Unrailed is a simple co-op game of cooperation where there are a limited number of tasks to be done, but the players have to juggle them all to keep the game going. Players try to manage a self-propelled train that manufactures its own rails as it moves across a retro-pixelated landscape. The game becomes a balance of clearing a path, feeding the train raw materials, while keeping an eye out for in-game bonuses. While not particularly complicated, its casual play style can be fun with the right crowd.

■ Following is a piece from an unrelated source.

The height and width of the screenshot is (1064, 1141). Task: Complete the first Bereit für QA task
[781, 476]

There are four main jobs in Unrailed: chopping down trees for wood, mining hills for metal, feeding the wood and metal to the train car (which automatically generates track), and placing track in front of the train to keep it going. The fifth job – clearing a path for the train, is hopefully taken care of by the choppers and miners as they do their work. Cutting down trees and mining metal each require a tool (axe and pickaxe respectively) so only one person can work on those tasks at a time. Meanwhile, the train simply slowly moves down the track and the players need to make sure it never runs out of rails.

As the train progresses, things get a bit more difficult with resources becoming scarce or at least more difficult to obtain. Water can be crossed (for the train, or for resource gathering) by building bridges with wood, occasional mobs turn up that need to be fought off with tools, and special reward tokens can be obtained – typically by mining and building out to some obscure part of the board. In addition to just feeding the train, each game level presents a particular challenge (only one player may use the pickaxe, for example) which provides an additional reward at the end of the level.

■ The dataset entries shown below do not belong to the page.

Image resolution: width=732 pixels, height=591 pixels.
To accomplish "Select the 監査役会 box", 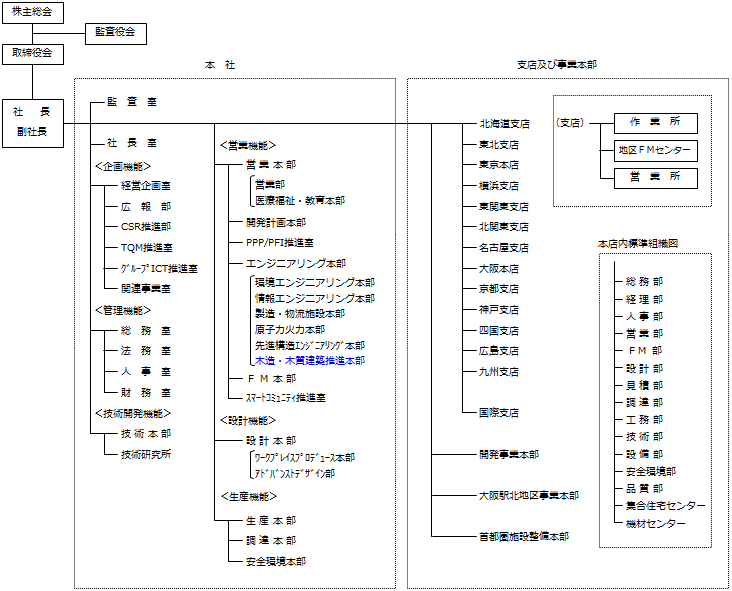I will pos(116,33).
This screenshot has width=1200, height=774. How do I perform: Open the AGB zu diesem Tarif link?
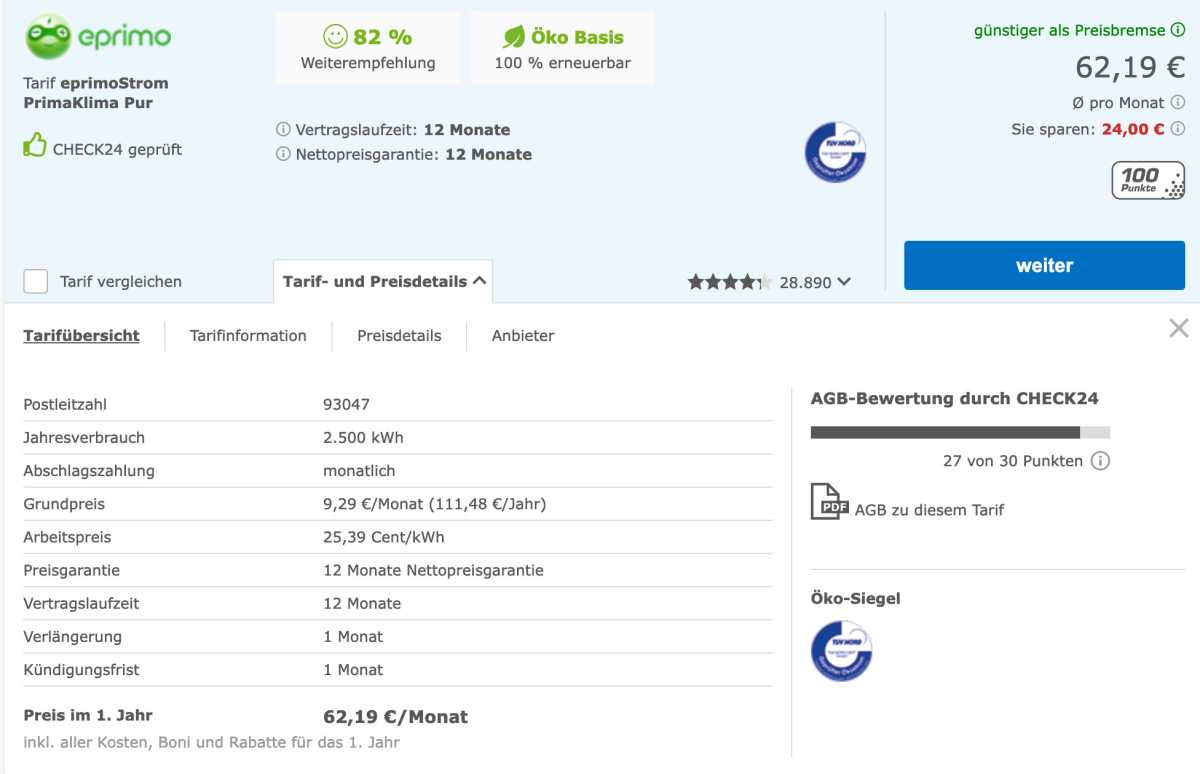click(929, 510)
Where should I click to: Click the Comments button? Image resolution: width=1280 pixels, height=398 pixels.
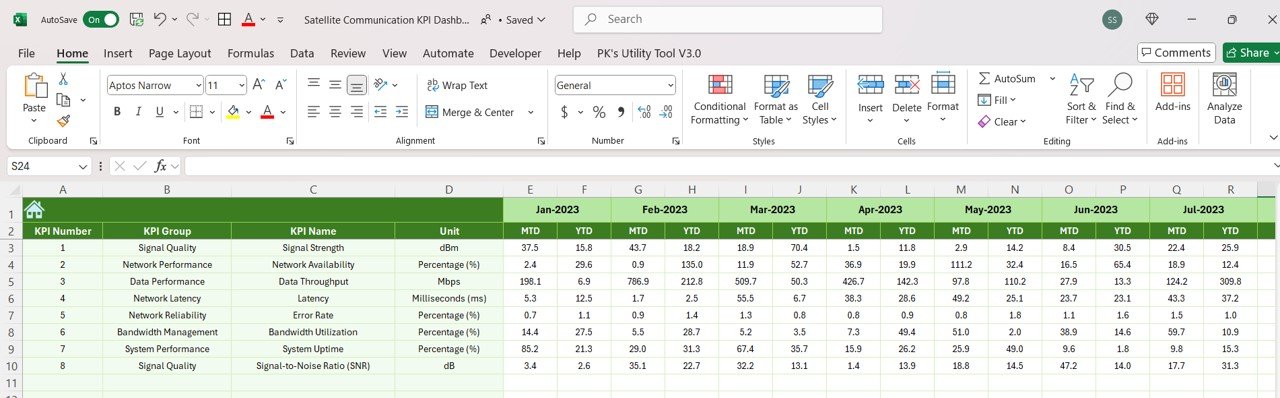(1176, 53)
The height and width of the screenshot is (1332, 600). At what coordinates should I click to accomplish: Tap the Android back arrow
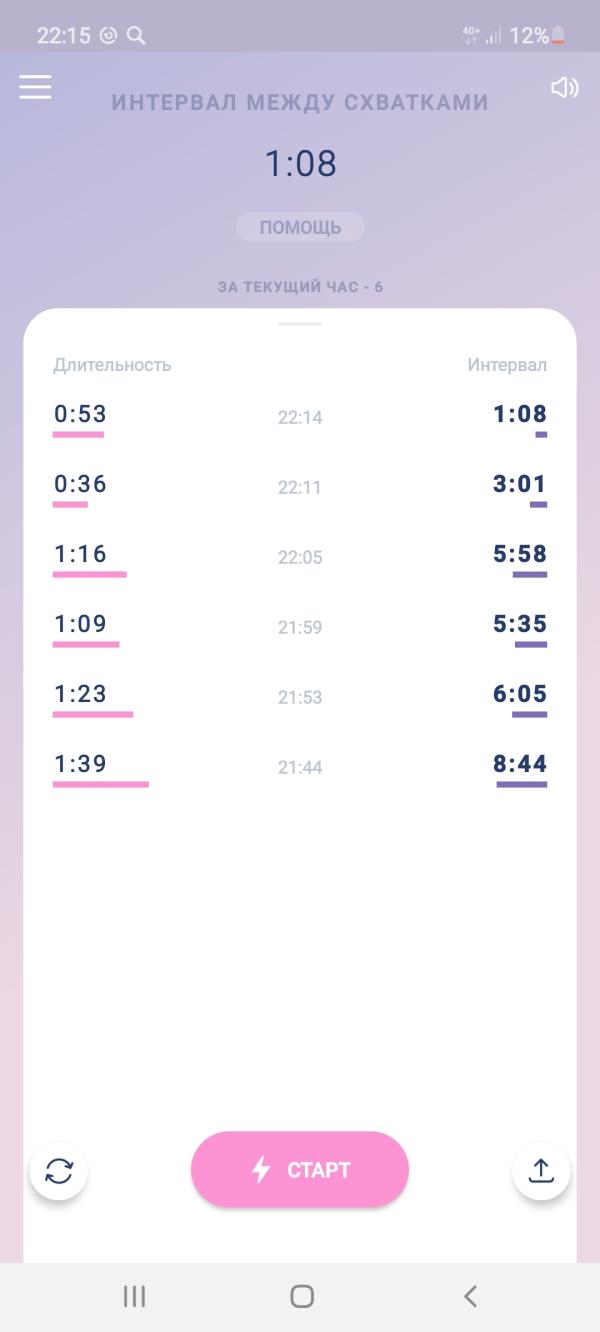[x=469, y=1297]
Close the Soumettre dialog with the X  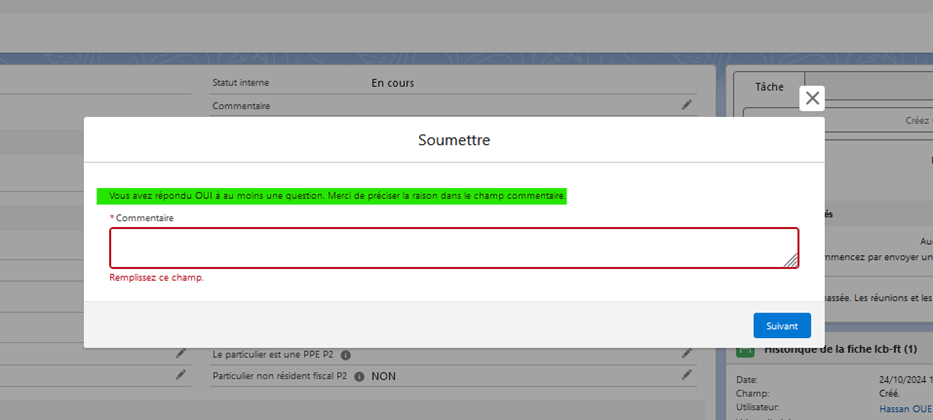coord(812,98)
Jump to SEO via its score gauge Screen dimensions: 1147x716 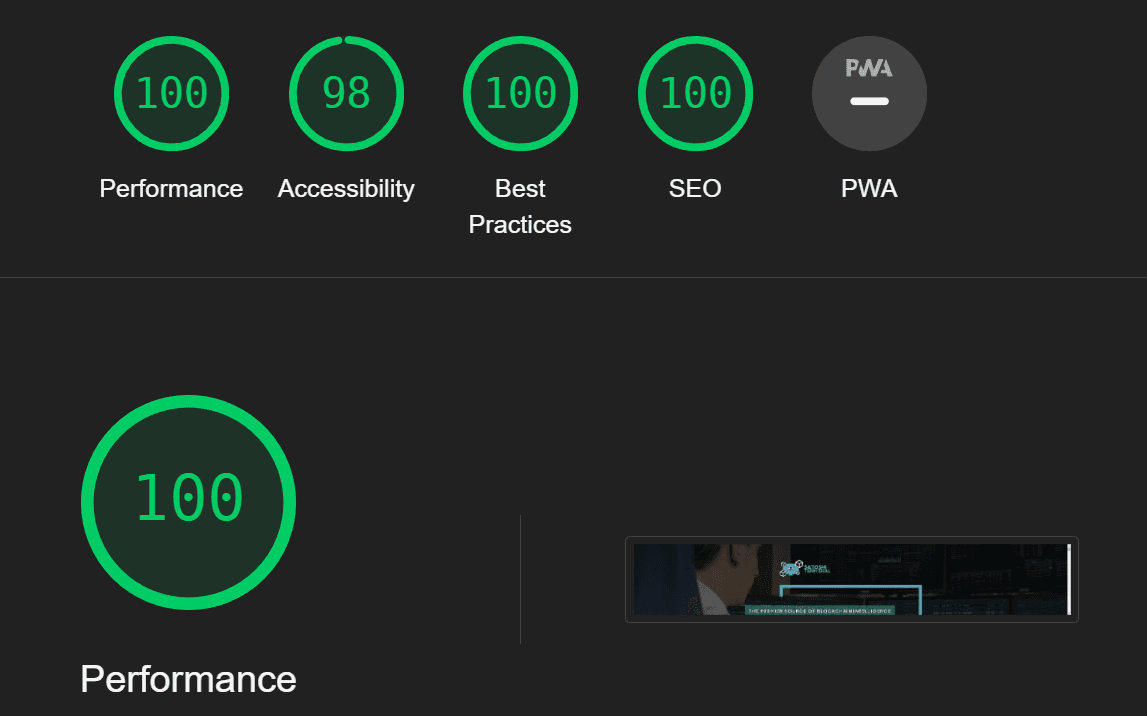(695, 94)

The train keeps going until it meets up with the next station, when that “round” is scored and players are given the chance to upgrade their train by spending tokens earned from accomplishing challenges or seeking out special rewards. These upgrades don’t dramatically change the game but do make things easier for the harder levels. Upgrades include things like speeding up track production, larger resource capacity, and cars that give special abilities like providing player characters with a speedy “dash” option or lighting up the train better when driving through “dark” levels..  In this way, it approaches a rogue-like sort of development curve which slowly does add a dash of complexity.

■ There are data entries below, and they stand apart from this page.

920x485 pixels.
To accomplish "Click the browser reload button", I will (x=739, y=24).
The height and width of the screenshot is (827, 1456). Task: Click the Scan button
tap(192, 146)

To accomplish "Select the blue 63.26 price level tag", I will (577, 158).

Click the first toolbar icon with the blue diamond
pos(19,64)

Unrailed is a nice little cooperative game.  On the downside, there is very little depth to the game but this can be a plus if one is looking for a simpler game to play with one’s kids. It’s a little dry and simple for my own tastes but my preteens love it and its simplicity make it accessible even for younger kids.  Another chance to play games with my kids is always welcome, so the game gets a recommendation from me for anyone looking for a fun time playing on the Switch with young kids.  While it’s available in almost every platform, the Switch version is reviewed here.  The Switch is simply the best pick-up and play and the best multiplayer console around.  Unrailed takes advantage of the Switch’s strengths and is a nice co-op title for casual gaming.

Kid Factor:
Everything is pixelated, and it’s just a bunch of trains, woods, lakes, and hills. There are some “bad guy” mobs that occasionally need defeating but nothing troublesome. Reading isn’t even much of a requirement and the difficulty can be set pretty low for any level of gamer.